Kokushi, sitting on his cushion beside the trembling Hato and Osore, nodded at her pleasantly. "Hello Kisei, I am your brother Kokushi. I am fond of your face, sister. You are very beautiful."
Kisei looked away and blushed. "Thank you, brother."
After Saya escorted them to a large room with plush matting on the floors and walls with gold-flecked ink paintings, she stayed with them while they waited for servants to bring appropriate bedding. In the years that had passed since Miroku, Kagome, and Masuyo had last seen her, Saya had grown several inches higher and her hair had lengthened and at some point the front had been fashioned into a long line of straight, even bangs. The style was similar to Shiroihana's and of course the resemblance between grandmother and granddaughter was startling.

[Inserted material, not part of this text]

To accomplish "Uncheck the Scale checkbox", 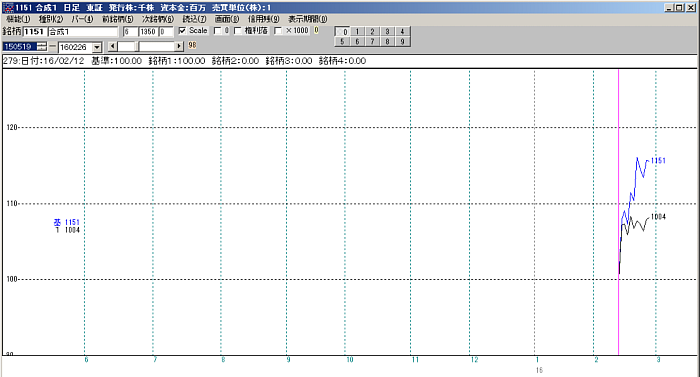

"Father told me that Akisame is well. Father saw Uncle too and he's fine," Saya said, offering reassurance to her aunt swiftly. "I asked Father if he fought with Uncle Inuyasha and he said no, so everyone is okay." She looked between Miroku and Kagome and bit her small lip. "Kasai is with a parasite?"

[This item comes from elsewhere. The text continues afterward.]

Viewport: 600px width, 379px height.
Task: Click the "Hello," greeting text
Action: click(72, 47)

Miroku nodded solemnly but didn't say anything. Saya watched him expectantly for a time but the monk avoided her gaze, lost in his own worries and inner turmoil. When Saya turned her attention on Masuyo her expression fell with sadness. The young boy, barely a teenager, sat like his father with his head bowed in misery, thinking of his sister, his sick mother, and his missing sister. He was wondering which of his siblings Shiroihana would demand as payment for her aid.
"Everyone is so sad," Saya murmured. She pulled on her hair absently and focused on the floor. "Mother always says chin up and smile but everything's so heavy when I'm sad, sometimes I just can't."
Kagome smiled at last, sensing Saya's need for establishing a connection with them. She clung to them now not only because she liked them, but because she felt guilty for what had happened. Kagome pitied the girl and reached out to touch Saya's face and feel her smooth, silky white hair. "Wow Saya!" she exclaimed. "Your hair is so beautiful. If Akisame was here she'd be jealous of you for sure."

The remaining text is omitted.